[haiku-development] Re: Disabling Strict Aliasing for GCC4 Builds

  • From: "Michael Lotz" <mmlr@xxxxxxxx>
  • To: haiku-development@xxxxxxxxxxxxx
  • Date: Fri, 18 Apr 2008 17:48:52 +0200

A follow up

Sorry, turned out not to be as short as I originally though. If you 
don't really care about strict aliasing, you can safely skip this 
message...

Real world example of a strict aliasing rule violation causing 
unexpected behaviour: the Chart demo app in Haiku. When using Chart on 
a GCC4 compiled Haiku that has strict aliasing enabled (i.e. prior to 
r25016), you will notice that it doesn't draw anything (testing under 
QEMU at least). When compiling Chart there are three warnings 
concerning a break of strict aliasing rules. One is in ChartWindow.cpp 
with the code:

BHandler *handler;
...
message->FindPointer("source", (void**)&handler);

This doesn't really look too wrong and in practice apparently doesn't 
hinder functionallity either. I just show it here to point out what I 
find quite limiting about strict aliasing rules. The "correct" way (and 
this is only a GCC extension it turns out and not even officially 
allowed by the standard) of doing that would involve doing the type 
punning from BHandler ** to void ** for the FindPointer() call through 
a union. This would result in the following code:

        union {
                BHandler *handlerPointer;
                void *voidPointer;
        } u;

        message->FindPointer("source", &u.voidPointer);

And every instance where the handler pointer is accessed would then of 
course need to be "u.handlerPointer". One could alternatively copy the 
handler pointer out of the union after the call though so no further 
changes to the function would be necessary.

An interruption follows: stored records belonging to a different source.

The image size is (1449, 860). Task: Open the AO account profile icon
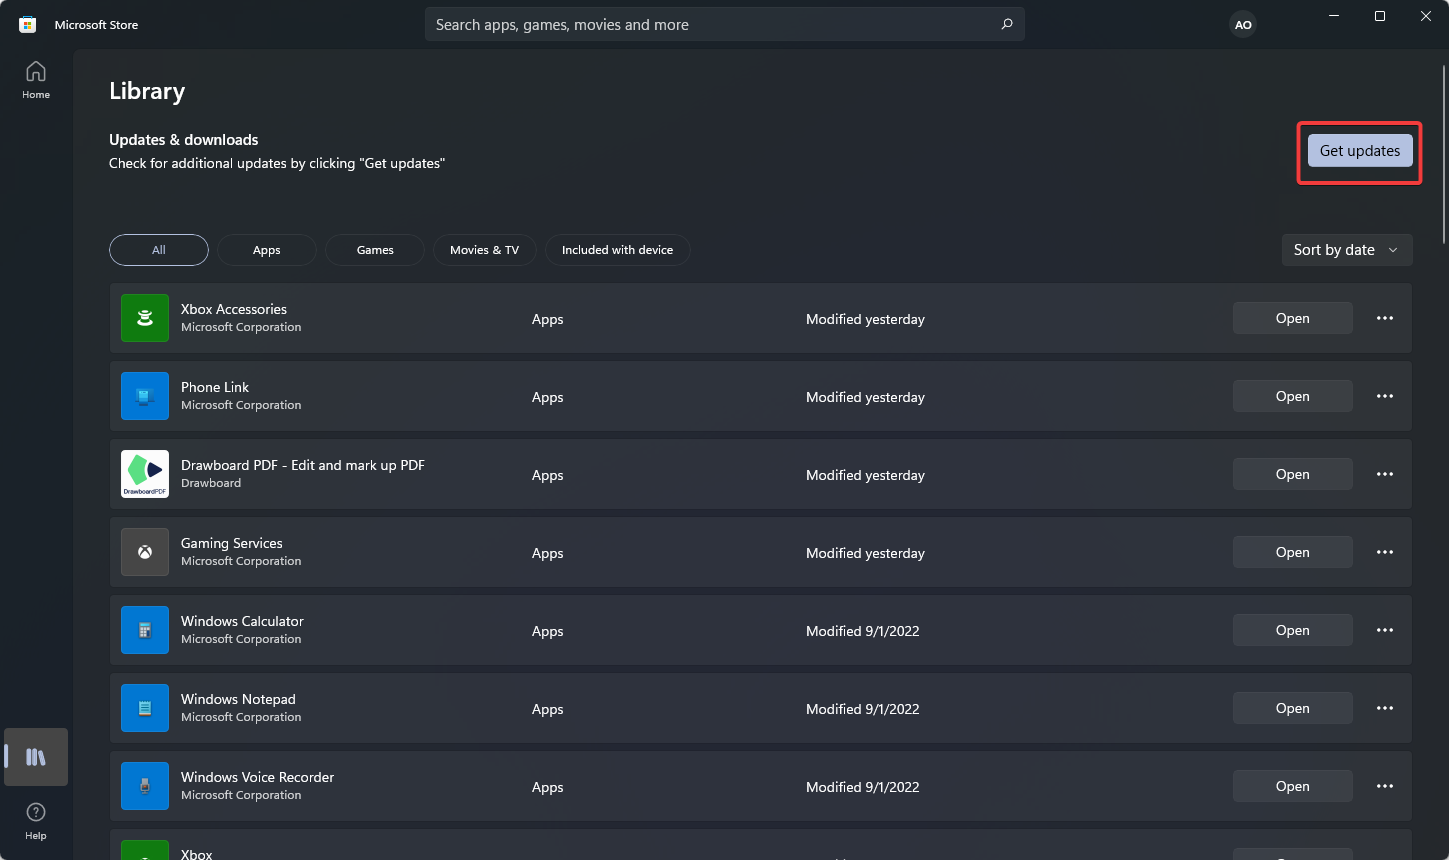(x=1243, y=25)
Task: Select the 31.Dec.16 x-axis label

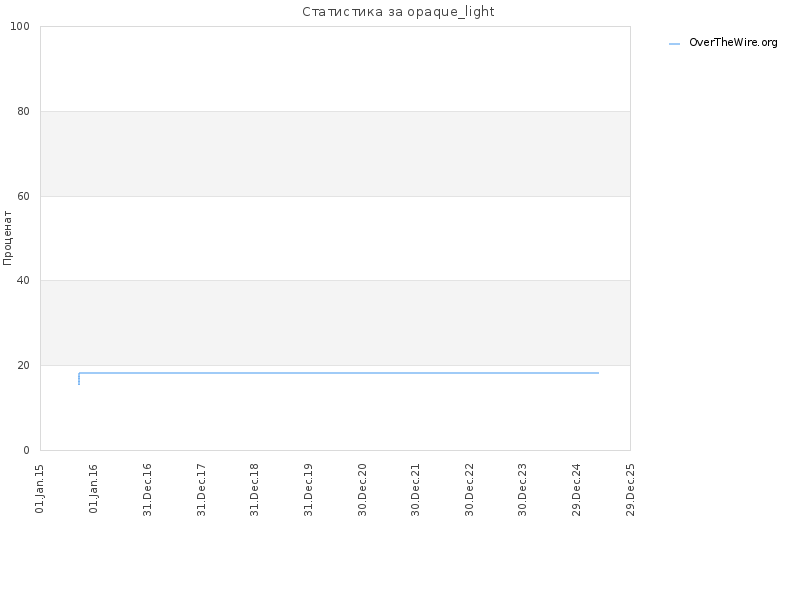Action: 147,490
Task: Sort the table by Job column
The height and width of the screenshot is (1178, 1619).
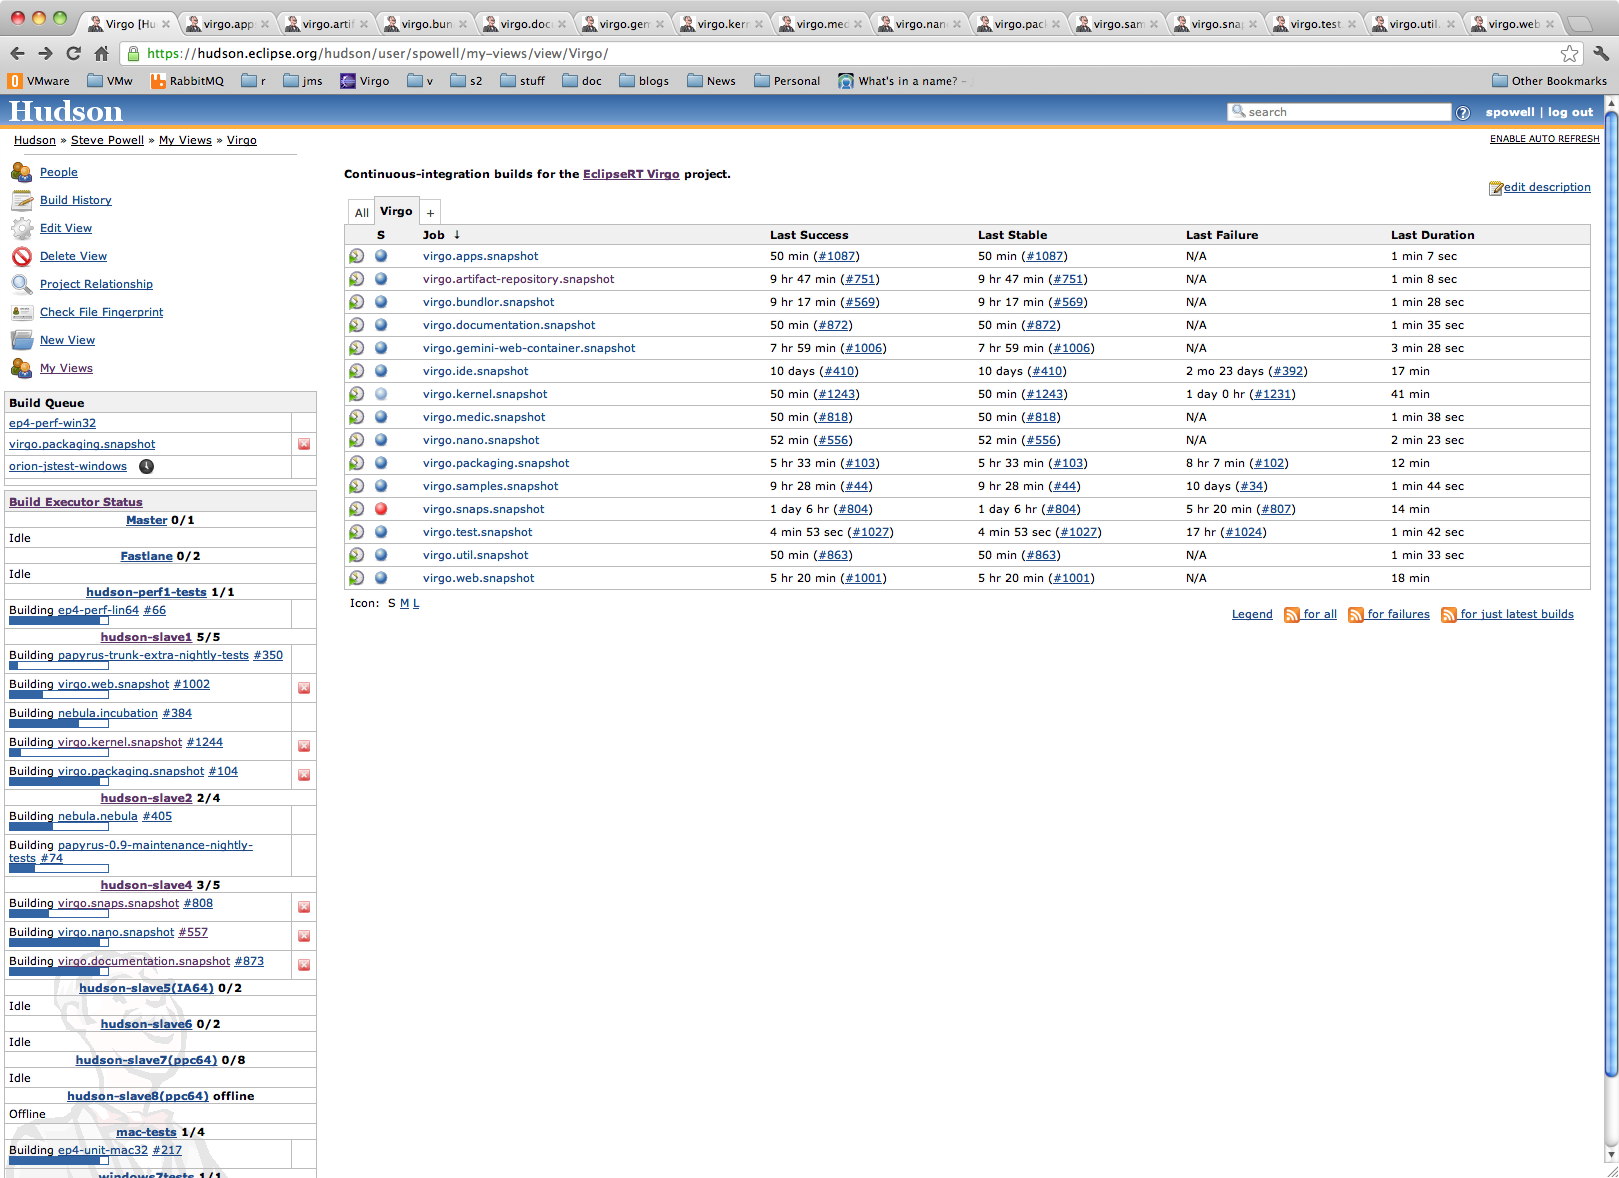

Now this is not what is causing the drawing problems anyway. The cause 
for that resides in ChartRender.cpp and is an implementation of a 
simple approximation square root function:

float b_sqrt(float x) {
        uint32 val;
        float y,z,t;
        float flottant, tampon;

        flottant = x;
        val = *((uint32*)&flottant);
        val >>= 1;
        val += 0x1FC00000L;
        *((uint32*)&tampon) = val;
        y = tampon;
        z = y*y+x;
        t = y*y-x;
        y *= (float)4.0;
        x = z*z;
        t = t*t;
        y = z*y;
        t = (float)2.0*x-t;
        return t/y;
}

This code does break strict aliasing in two places (it also breaks 
coding style guidelines, but it's Be sample code...). First when 
retrieving the uint32 representation of the float through "val = *
((uint32*)&flottant);" and the second time when setting the float 
variable to the modified uint32 value again "*((uint32*)&tampon) = 
val;". This generates the other two warnings. Appart from obviously 
depending on a certain in-memory layout of a float, this code does 
indeed break when strict aliasing is enabled. The compiler obviously 
optimizes this function with the strict aliasing assumption which 
causes these two sections to fail. Note that the uint32 variable "val" 
and the float variables are not actually aliasing eachother, they are 
stored in different memory locations. What is breaking the rules is the 
"*((uint32 *)&flottant" part, as it makes a float pointer pointing to a 
memory location (&flottant), and then makes a uint32 pointer out of it 
pointing to the same memory location. This results in two pointers of 
different (and incompatible) types pointing to the same location, which 
obviously breaks the assumption that two pointers of different type 
cannot do exactly that.

The above could be corrected in some different ways. For example a 
union approach could be used where the float and the uint32 variables 
would simply be put into the same union and then either of the union 
members is modified:

{
        ...
        union {
                float flottant;
                uint32 val;
        } u;

        u.flottant = x;
        u.val >>= 1;
        u.val += 0x1FC00000L;
        y = u.flottant;
        ...
}

Which actually simplifies the code even and therefore is probably a 
good thing to do anyway.
One could probably also implement it as actually moving around the 
memory locations. For example using a macro around memcpy to make 
things a bit handier:

#define COPY_VALUES(x, y) \
        memcpy(&x, &y, MIN(sizeof(x), sizeof(y)))

And then use it like:

{
        ...
        flottant = x;
        COPY_VALUES(val, flottant);
        val >>= 1;
        val += 0x1FC00000L;
        COPY_VALUES(tampon, val);
        y = tampon;
        ...
}

But I am in fact not really sure if this doesn't just hide the problem 
(as it works I suppose it doesn't).

As you see there are ways to get these situations corrected. But as 
should be obvious from the first example of the FindPointer() method, 
we will have lots of these cases. And I am not yet convinced that I 
really like to do that kind of workaround in such common code.